Some internet surfing has led me to reading about bone marrow donation.
Because I really never intend to do that. It would be nice and could save someone’s life, but I just cannot. Having had a bone marrow test in my lifetime, I’m not eager to repeat the experience.
But then, I wondered if they do the same procedure I had when you donate, so I read up on the bone marrow donation process.
This is one of the very, very few things in life that actually, truly give me the willies. I am constantly amazed at how whole-body my reaction is when I start thinking about bone marrow. I have a hard time breathing, my heart starts beating, I start sweating, I get fidgetey. My right hip hurts where they stuck the needle into my bone – into my bone – to get the marrow. (Interestingly, the only other thing that inspires this reaction in me is thinking about epidurals.) And just as interestingly, it’s making my milk let down.

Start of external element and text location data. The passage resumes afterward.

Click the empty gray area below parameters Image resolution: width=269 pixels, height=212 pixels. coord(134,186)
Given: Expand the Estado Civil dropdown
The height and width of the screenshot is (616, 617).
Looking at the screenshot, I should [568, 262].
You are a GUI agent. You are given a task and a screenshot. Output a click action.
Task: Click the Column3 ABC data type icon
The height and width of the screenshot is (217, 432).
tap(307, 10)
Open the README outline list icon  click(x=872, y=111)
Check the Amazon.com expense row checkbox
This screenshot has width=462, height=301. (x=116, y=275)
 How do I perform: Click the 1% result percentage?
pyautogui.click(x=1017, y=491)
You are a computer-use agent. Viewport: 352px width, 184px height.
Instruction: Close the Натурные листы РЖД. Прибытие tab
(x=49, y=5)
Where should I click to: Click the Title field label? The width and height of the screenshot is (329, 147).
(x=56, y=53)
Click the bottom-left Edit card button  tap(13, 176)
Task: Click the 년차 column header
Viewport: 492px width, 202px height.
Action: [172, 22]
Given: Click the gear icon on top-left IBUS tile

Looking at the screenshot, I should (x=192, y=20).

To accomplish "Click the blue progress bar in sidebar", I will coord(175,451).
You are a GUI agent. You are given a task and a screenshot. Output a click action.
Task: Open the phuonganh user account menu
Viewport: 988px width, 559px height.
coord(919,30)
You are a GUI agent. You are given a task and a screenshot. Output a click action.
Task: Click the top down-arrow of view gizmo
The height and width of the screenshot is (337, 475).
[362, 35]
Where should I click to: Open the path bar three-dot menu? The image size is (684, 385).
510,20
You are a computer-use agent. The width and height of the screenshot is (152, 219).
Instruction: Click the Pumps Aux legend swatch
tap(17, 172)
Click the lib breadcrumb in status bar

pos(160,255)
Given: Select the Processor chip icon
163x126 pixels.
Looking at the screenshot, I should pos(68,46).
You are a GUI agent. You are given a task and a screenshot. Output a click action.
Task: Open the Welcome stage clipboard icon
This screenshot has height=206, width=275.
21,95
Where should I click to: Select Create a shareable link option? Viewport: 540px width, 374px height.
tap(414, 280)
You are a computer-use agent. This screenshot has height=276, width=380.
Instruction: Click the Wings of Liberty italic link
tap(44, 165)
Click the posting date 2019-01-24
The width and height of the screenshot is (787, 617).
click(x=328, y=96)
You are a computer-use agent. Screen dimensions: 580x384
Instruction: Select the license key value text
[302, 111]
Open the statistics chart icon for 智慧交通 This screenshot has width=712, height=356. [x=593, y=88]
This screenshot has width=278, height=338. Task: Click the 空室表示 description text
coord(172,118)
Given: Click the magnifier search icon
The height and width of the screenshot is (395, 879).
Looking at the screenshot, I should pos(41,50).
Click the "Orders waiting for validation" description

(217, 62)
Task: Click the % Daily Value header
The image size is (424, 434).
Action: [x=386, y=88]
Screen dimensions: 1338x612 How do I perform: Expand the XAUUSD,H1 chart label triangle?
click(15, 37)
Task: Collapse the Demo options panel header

But the website (marrow.org) says that they give either a regional or general anesthesia for the marrow extraction process, which seems to be the very same process I had. 75% of donors use general. Know what I had? Something in a needle that numbed up a very small area of skin. But DAMN they didn’t numb everything, and they said there was no good way to do so. I would imagine the only way you really could would be with a spinal or an epidural or something. (and further reading at the website confirms this)
A major difference, though, seems to be the time involved. For Bone Marrow tests, it’s over fairly quickly. I mean, my memories indicate the process took 10 minutes of excruciating pain, but in reality, it could not have been all that long. Then again, I passed out and had a seizure during the process, so what do I know? But the donation process takes well over an hour, sometimes 3 hours. That’s a LONG time to be in serious pain.
I also was chuckling a bit over the downplaying of the side effects at marrow.org. You might have some soreness at the donation site. Ha. Some soreness. Imagine someone stabbed you through your hipbone. Dang. I had trouble walking for well over a week and couldn’t do stairs for much longer. You should have seen the bruise. (Though, thinking back, my platelet count was probably really low, which is why I was in the hospital in the first place, so that’s probably the reason for the giant bruise. Should’ve taken a picture of that baby. It was impressive.)
Turns out, the ITP and the MTHFR, not to mention my diagnosis with Fibromyalgia, all rule me out of donating, anyway. Frankly, it’s nice to know that and I don’t have to feel like such a pansy for not wanting to donate my bone marrow. Apparently, even if I wanted to, I couldn’t. (Same with donating blood, though I would donate blood if I could. Unfortunately, the years I spent as a hooker rule me out. Just kidding. I do not, generally speaking, weigh enough to donate blood.)